There’s also little in the way of unnecessary introductions to the people Patrick meets, but we invariably gather a lot about them, usually provided with unessential but illuminating details that add much to the flavour of the book. Often you wonder who is who, and find yourself turning back the pages to find out, but even then you can be left wondering.
Natural storyteller
It’s clear that Patrick is always interested in what people have to say, and he reports their thoughts and theories on why birds are declining with a natural storyteller’s skill. We learn, for example, of the impact of muntjac on nightingales, and are reminded that fallow can be just as bad news, too. There’s mention of the fact that releasing gamebirds in “fragile black grouse habitat such as moorland fringes” may well be a factor in their decline, while according to gamekeeper Frank Snudden, “without snaring it would be 100% over for the grey partridge in England”.

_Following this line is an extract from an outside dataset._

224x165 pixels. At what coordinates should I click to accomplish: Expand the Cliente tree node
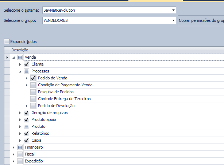(x=20, y=64)
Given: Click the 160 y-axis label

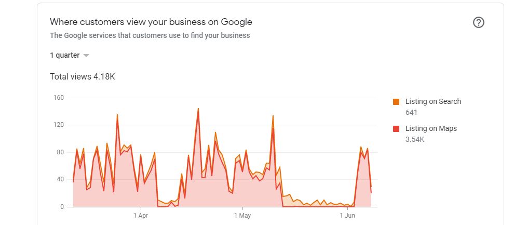Looking at the screenshot, I should point(58,98).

In Search of One Last Song both entertained and educated me, and anybody with an interest in our disappearing countryside will find exactly the same. I’ve been lucky enough to have encountered all the birds in the book, from corncrakes to bitterns; hopefully this eloquent plea for their survival will inspire others to seek them out, too.
There’s one puzzle, though. Why is there no mention on the book’s jacket that Patrick is the editor of Shooting Times? That’s a major factor that makes this book all the more significant and praiseworthy.